Celebrating food diversity.

As I begin typing this post I have next to me, ready to be savoured later this evening, some new cookbooks. All three focus on very different cuisines: Dalmatian, Thai, and Middle Eastern. Over on the stove top I have laksa bubbling away, while nearby sits a plate of crumbed chicken schnitzels and some napoletana sauce ready for parmigiana for the kids. On the other side of the kitchen sits a pot in which is soaking some salted bakalar {bacalao} for tomorrow. And as I sip my Italian prosceco I can’t help thinking how fortunate I am to live in such a multicultural country like Australia.

“Typical” Australian spread: cooked prawns, antipasto platter and melon, baked ricotta, pear and rocket salad, babghanoush, hot dogs, and crusty bread.

At the same time, however, it occurs to me that the very name of the Dalmatian cookbook might actually leave some people feeling annoyed. The reason for this is that some people with Croatian ancestry, albeit born and bred here in Australia, insist that we’re all just Croatians, and shouldn’t focus on regions or differences, shouldn’t define our identities or our “Croatian-ness” by which region our parents or grandparents came from. To be honest they’re the kind of people I’d just as soon avoid {and do} because by pretending that regionalism doesn’t exist, by pretending that all Croatians {both in Croatia and abroad} eat the same food and all speak the exact same language, we aren’t celebrating all the rich diversity that’s in abundance in such a small country. And what’s not to celebrate? Geographically and historically Croatia is a land of stunning diversity, from it’s people to it’s landscapes to the many various dialects spoken, and yes: to all the various foods and regional cuisines.

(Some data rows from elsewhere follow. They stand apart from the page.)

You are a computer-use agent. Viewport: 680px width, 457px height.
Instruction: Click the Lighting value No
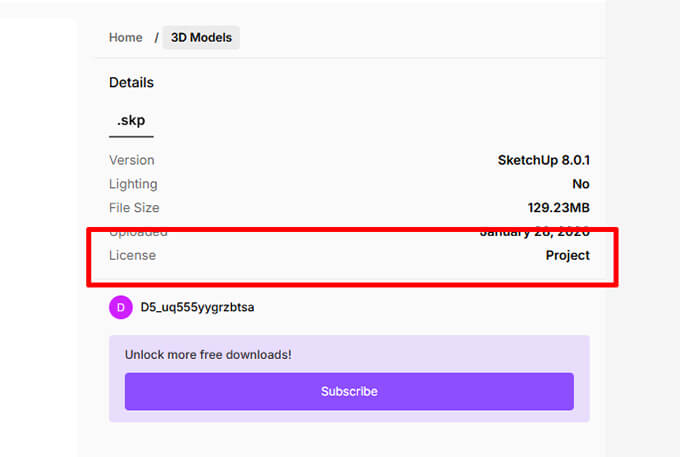point(580,184)
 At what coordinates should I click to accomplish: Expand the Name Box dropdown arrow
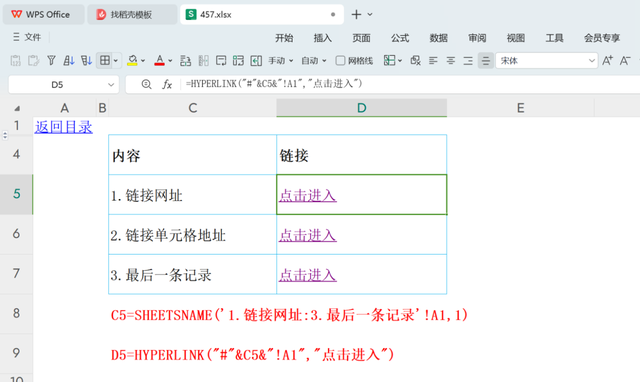coord(111,85)
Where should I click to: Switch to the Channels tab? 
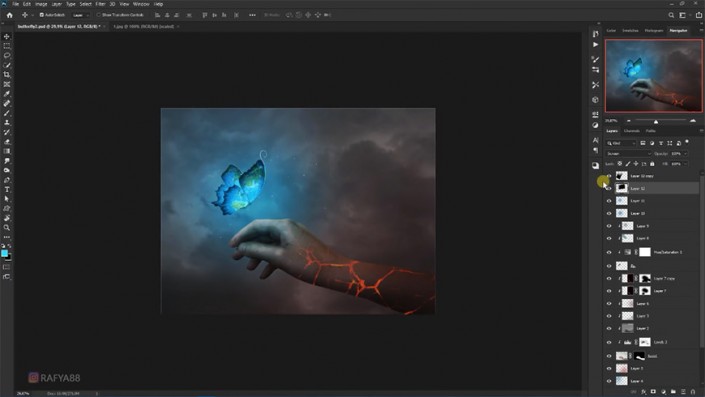tap(632, 131)
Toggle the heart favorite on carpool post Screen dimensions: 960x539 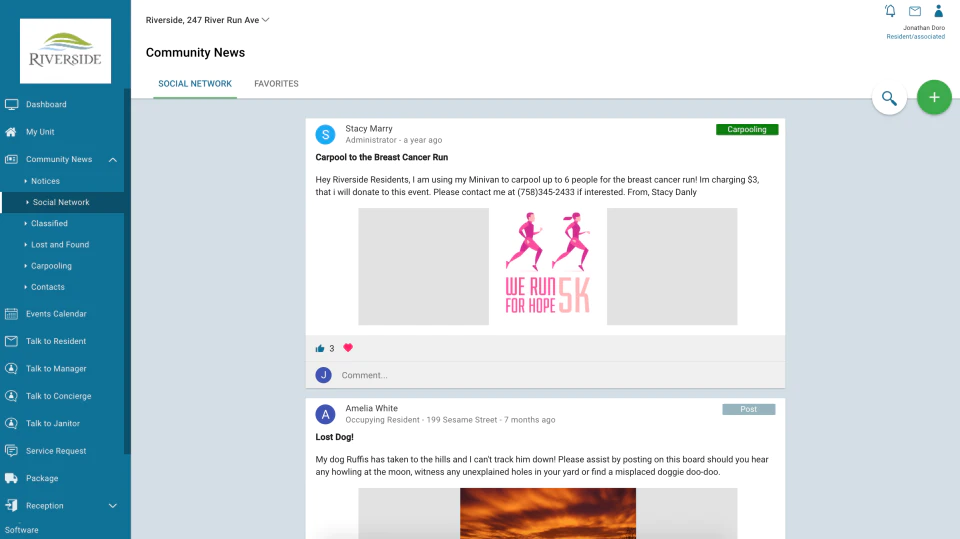pos(348,348)
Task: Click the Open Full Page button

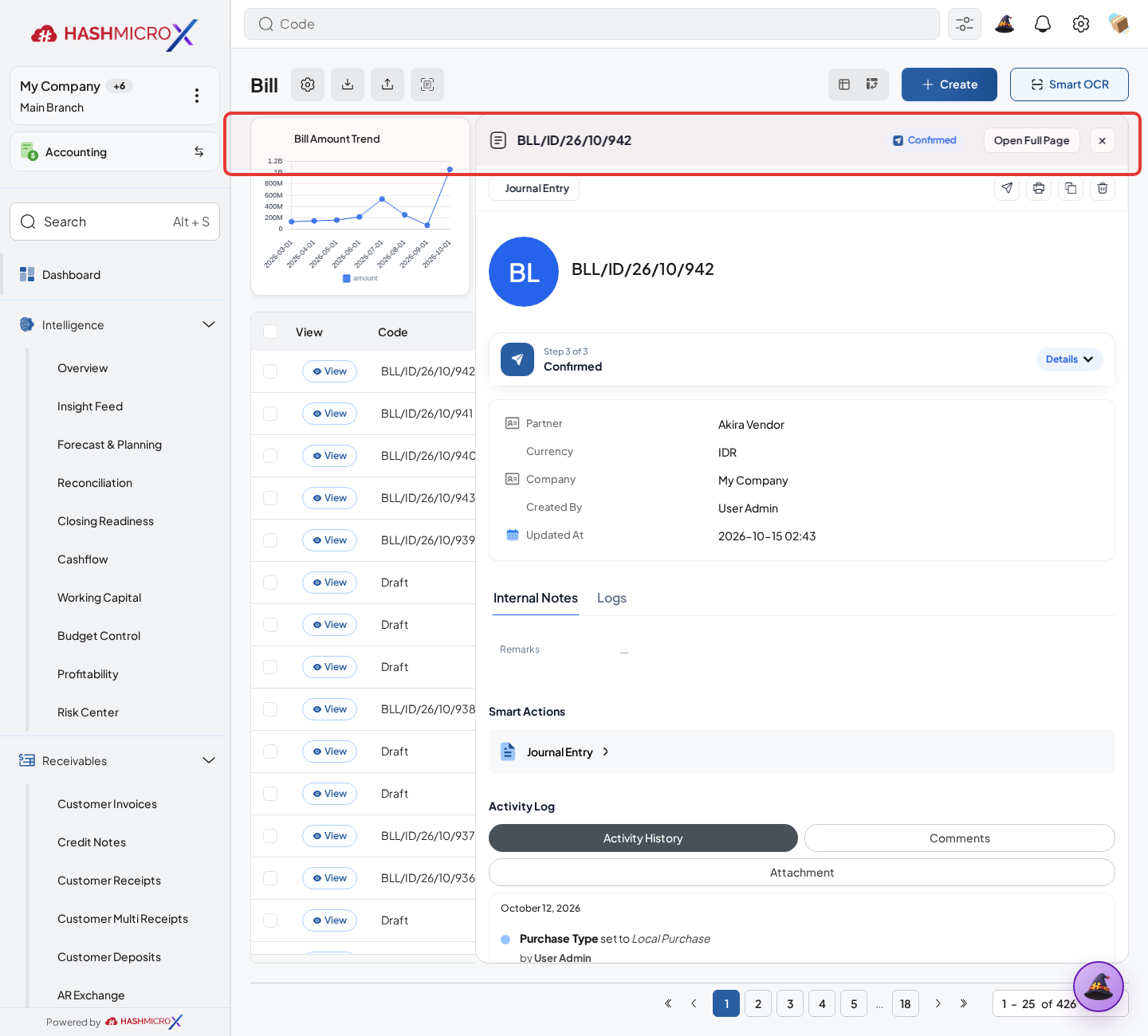Action: pos(1032,140)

Stir fried noodles with snow peas, scallops, prawns, and bean sprouts.

Growing up we weren’t exposed to a lot of different cuisines, and Italian was probably the most familiar outside of what we ate at home, and the cuisine I always loved best. I mean seriously, pasta and pizza? I was sold before I even got to the third grade. These days Italian food is much like Dalmatian food for me: soothing, familiar, comfort food at it’s best. It’s probably not a coincidence that both are Mediterranean based and therefore quite similar in lots of ways. Northern Croatian cuisine is much more Austrian and German influenced, and apart from crumbed schnitzels, not as familiar to me as that of the coast and south.

I love that my kids are far more adventurous that I was at their age. Of course eating in Australia in 2017 compared to when I was growing up is like two completely different countries when it comes to food, and they’re luckier than they’ll ever know to have so much variety at their doorstep. They’re also old enough to be eating out without their parents, so we get to hear about the amazing pho they had in one place, the sticky fall off the bone ribs they had somewhere else, the tapas spread that was awesome. I love their sense of adventure in trying new foods, and in the last decade or so I’ve make a very conscious effort to broaden all of our taste palettes, because it just seems wrong to box yourself in food-wise when there is so much out there.

Eggplant stuffed with quinoa, chickpeas, and pine nuts and topped with golden haloumi.

Our neighbours {who we have adopted and love insanely much} are Lebanese, and it’s thanks to them {and their Taita} that we discovered the amazing cuisine of that country, so much so that many dishes have become staples and not only do I like cooking them, but everyone loves eating them even more. The social side of eating shouldn’t be ignored either, because often times that lavish spread is more about welcoming and feeding the people you love than it is about nutrition or just eating something for the sake of it.

But the thing about all the foods I love to cook, the one thing they all have in common, what I love the most, is that there are so many regional variations, so many ways to make the same thing, so many sworn “authentic” versions of any given dish.

And with 912,000 Google hits for “how to make baba ghanoush” how can that be a bad thing???

  1. I love reading about your heritage and I think I’ve learned so much more here and there about Croatia and those roots. There can be so much identity and history found in food!!


    1. It’s true isn’t it, food can be a way of keeping cultures alive when you think about it. Croatia’s history is just so different according to the region, I’ve no idea why anyone would try to deny that.